And yet, the story of how South Sudan came into being is a remarkable one, wrapped around the personal stories of human rights activists, academics, and political players who helped the South Sudanese sell their story to the men and women in Washington, D.C., who could give the idea the political and financial backing that it needed to survive.
Rebecca Hamilton, a Sudan expert and sometime writer for the Monitor, writes for Reuters a marvelous series about these hidden players, and how they made President George W. Bush, members of Congress, religious activists, and modern-day abolitionists care about a country that, at that point, still wasn’t on the map.
India, beyond the hype
If South Sudan is a virtual unknown for most Americans, India has the opposite problem: it is all too well known, and often for the wrong reasons.
Long gone are the stories about starvation and poverty, about overpopulation and religious conflicts. Those problems still exist, to be sure, but most editors would rather read about India’s economic promise, about its democratic system, its embrace of free-market capitalism, its newfound strategic alliance with the United States against a surging China.
All very well, writes academic Sumit Ganguly in this week’s Foreign Policy magazine. But the reality is that India doesn’t live up to the hype, and unless it begins to make some hard choices soon, it may have to resign itself to being a B-list player for years to come. Mr.
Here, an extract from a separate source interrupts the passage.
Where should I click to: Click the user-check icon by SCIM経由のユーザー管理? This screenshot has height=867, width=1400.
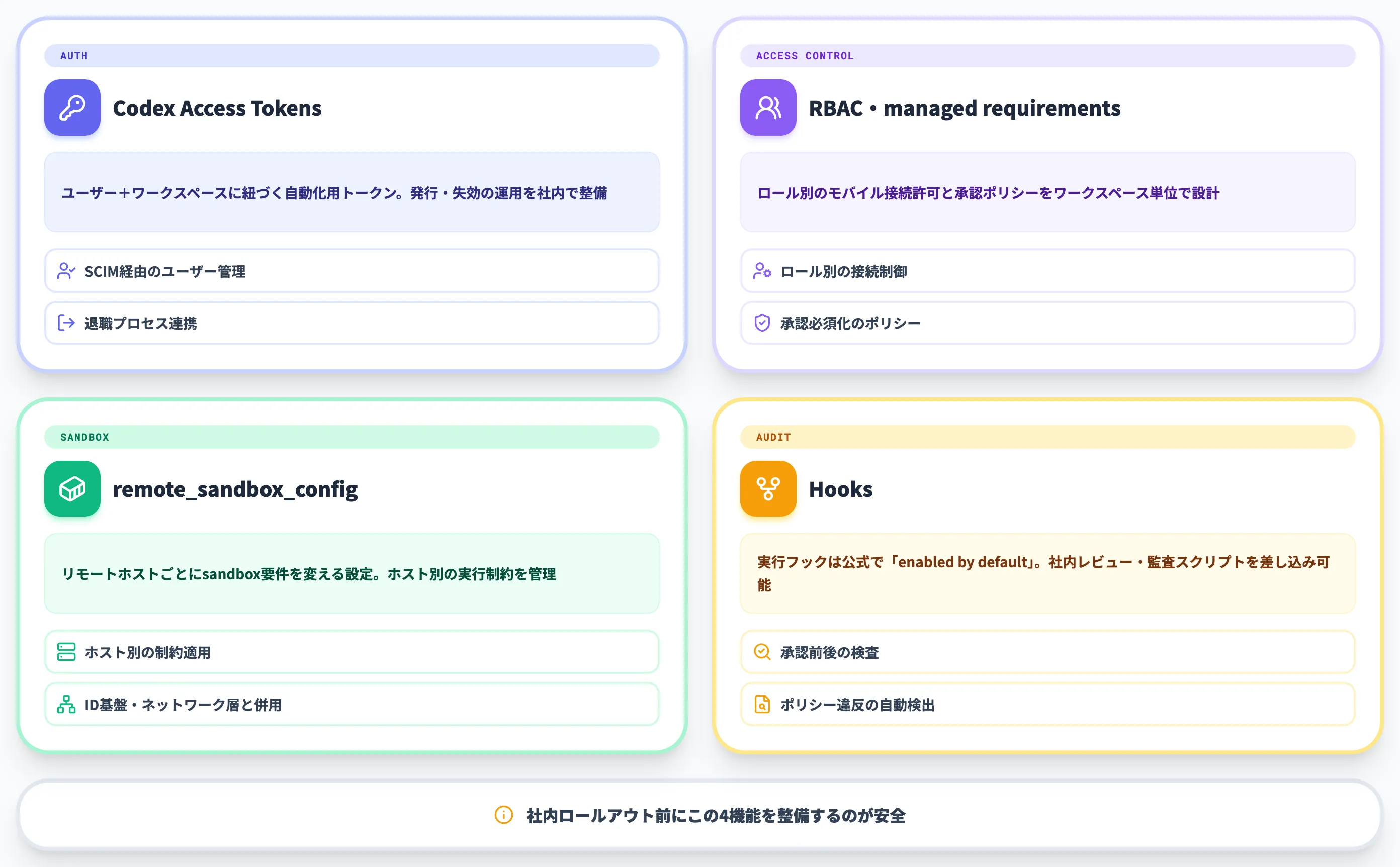[x=66, y=271]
Ganguly, a political scientist at Indiana University in Bloomington, writes:
Unfortunately, the fascination with India's growing economic clout and foreign-policy overtures has glossed over its institutional limits, the many quirks of its political culture, and the significant economic and social challenges it faces. To cite but one example, at least 30 percent of Indian agricultural produce spoils because the country has failed to develop a viable supply chain. Foreign investors could alleviate, if not solve, that problem. But thanks to the intransigence of a small number of political parties and organized interest groups, India has refused to open its markets to outsiders. Until India can meet basic challenges like this, its greatness will remain a matter of rhetoric, not fact.